## [Source records]
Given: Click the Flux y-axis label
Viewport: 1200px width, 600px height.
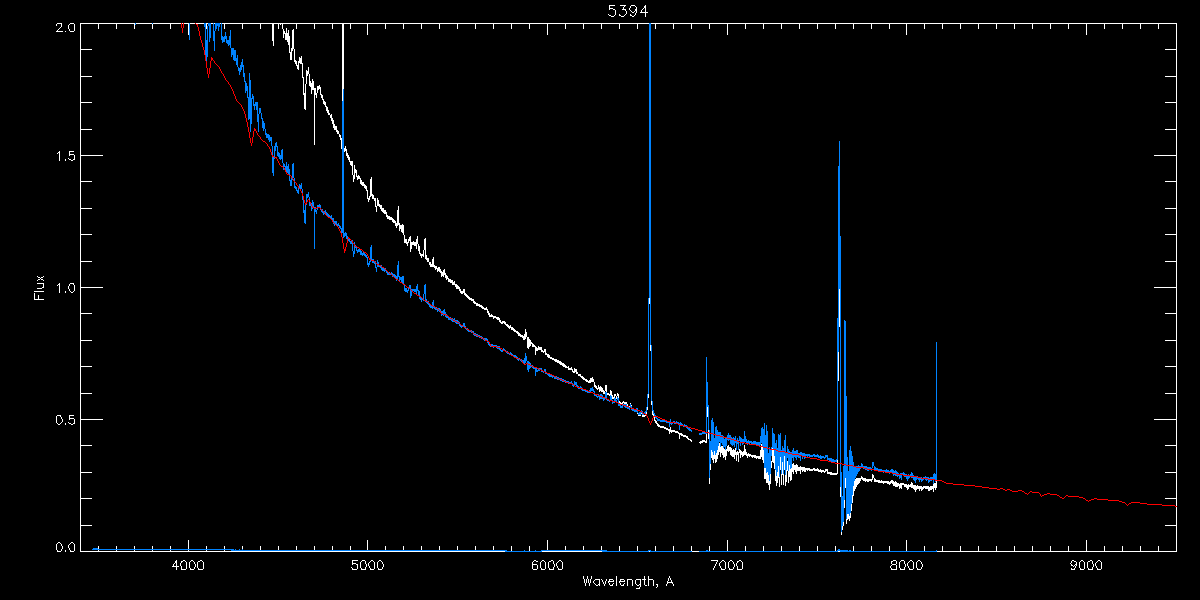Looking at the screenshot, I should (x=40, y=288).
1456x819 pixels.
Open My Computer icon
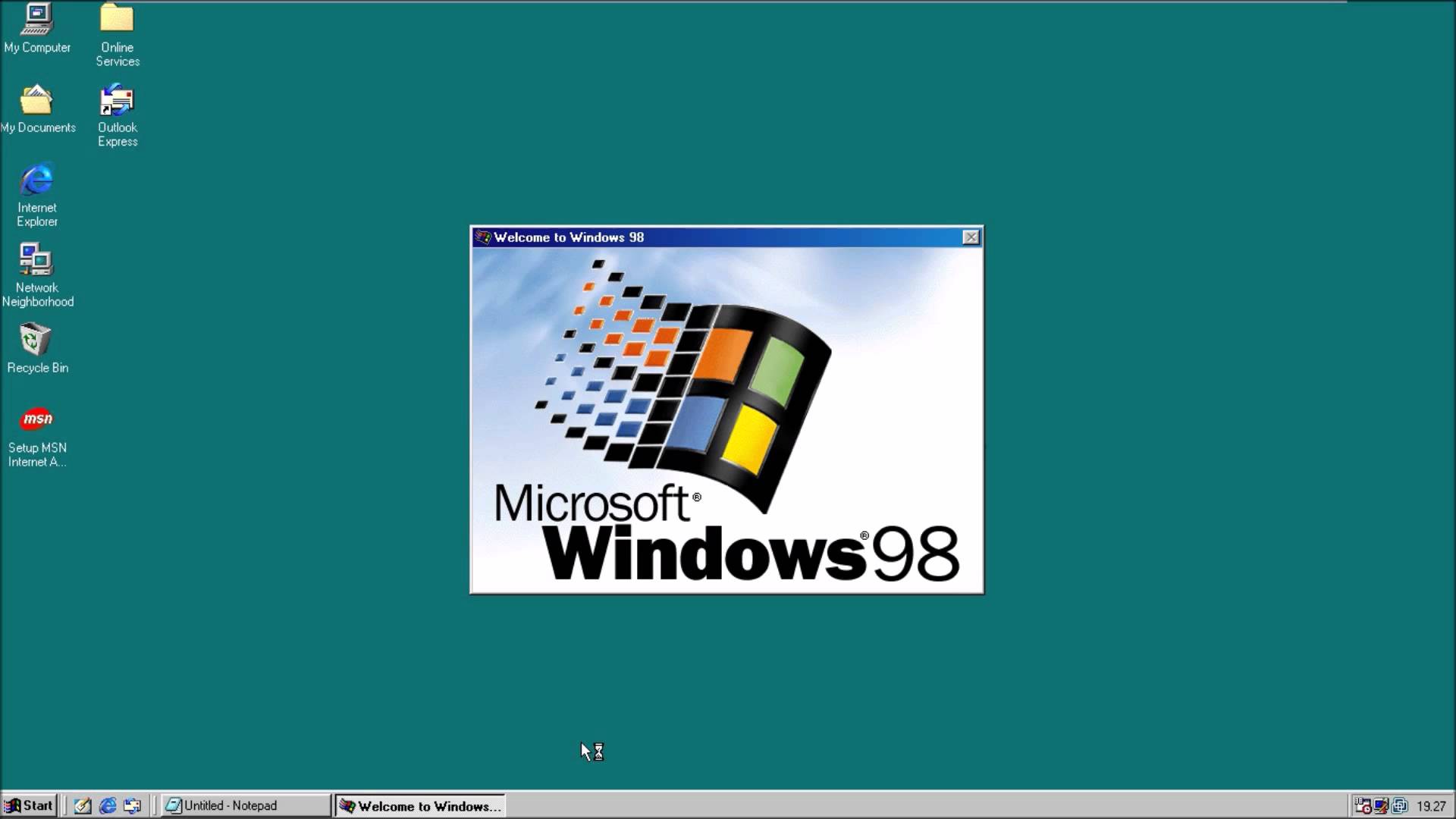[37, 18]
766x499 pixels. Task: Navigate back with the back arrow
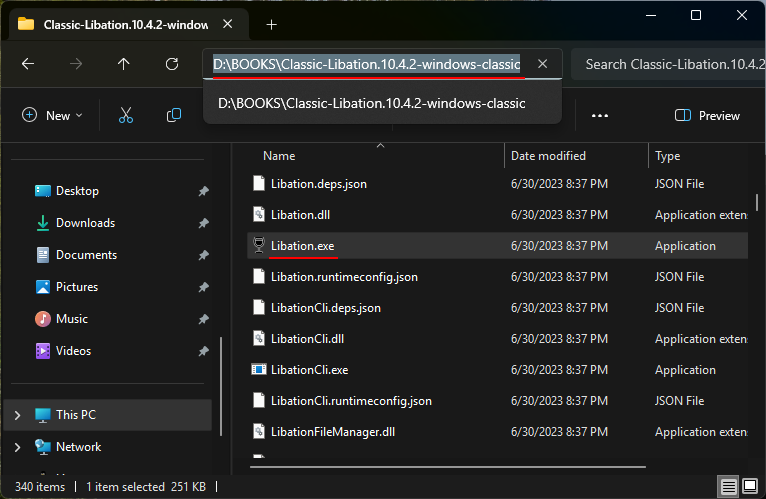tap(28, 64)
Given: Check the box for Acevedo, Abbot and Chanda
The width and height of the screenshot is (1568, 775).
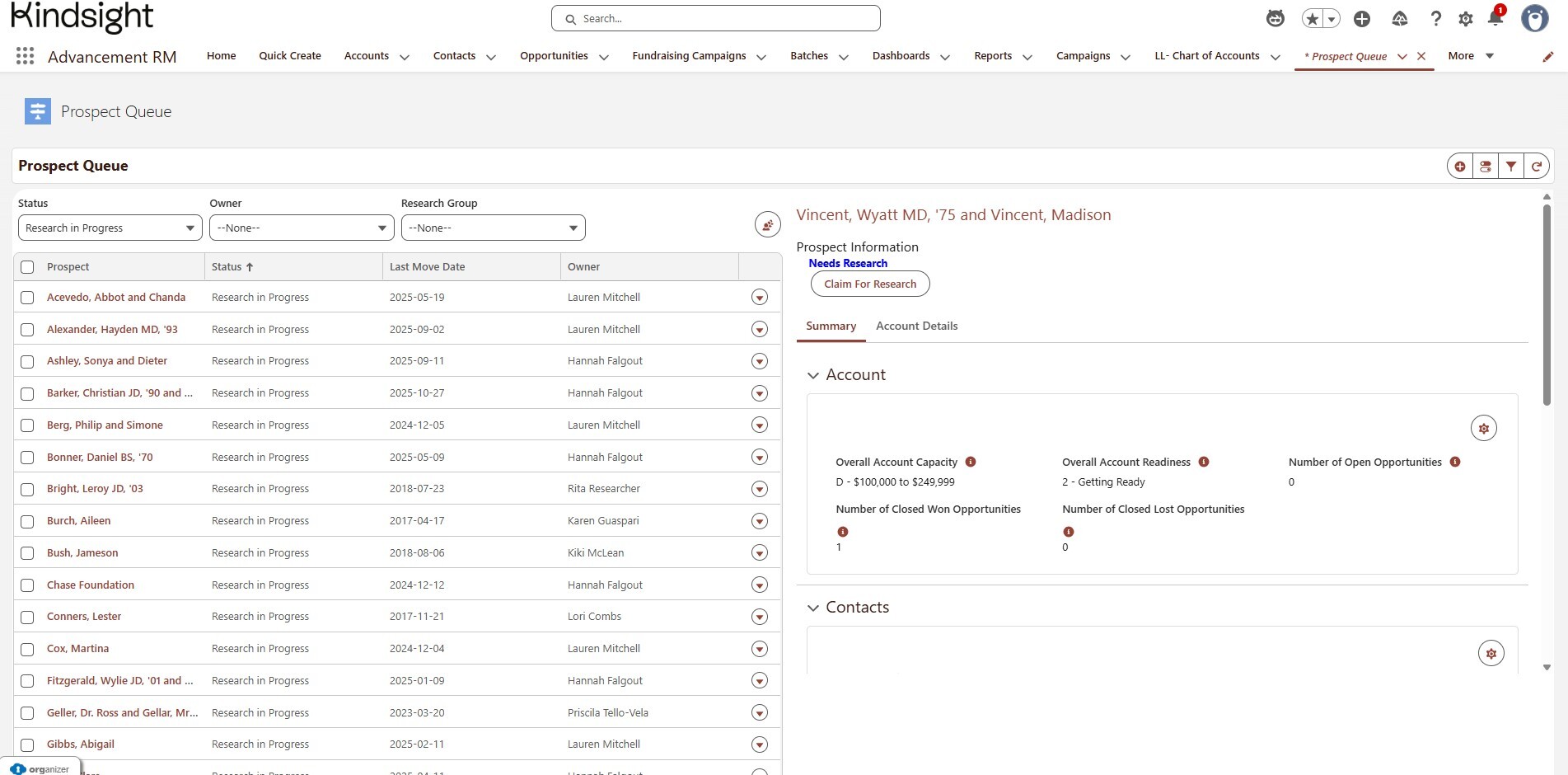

## [Written task]
Copy out every line of the records from the one containing "Given: Check the" through the end, including both ends. Leave out the pictures.

## [Answer below]
Given: Check the box for Acevedo, Abbot and Chanda
The width and height of the screenshot is (1568, 775).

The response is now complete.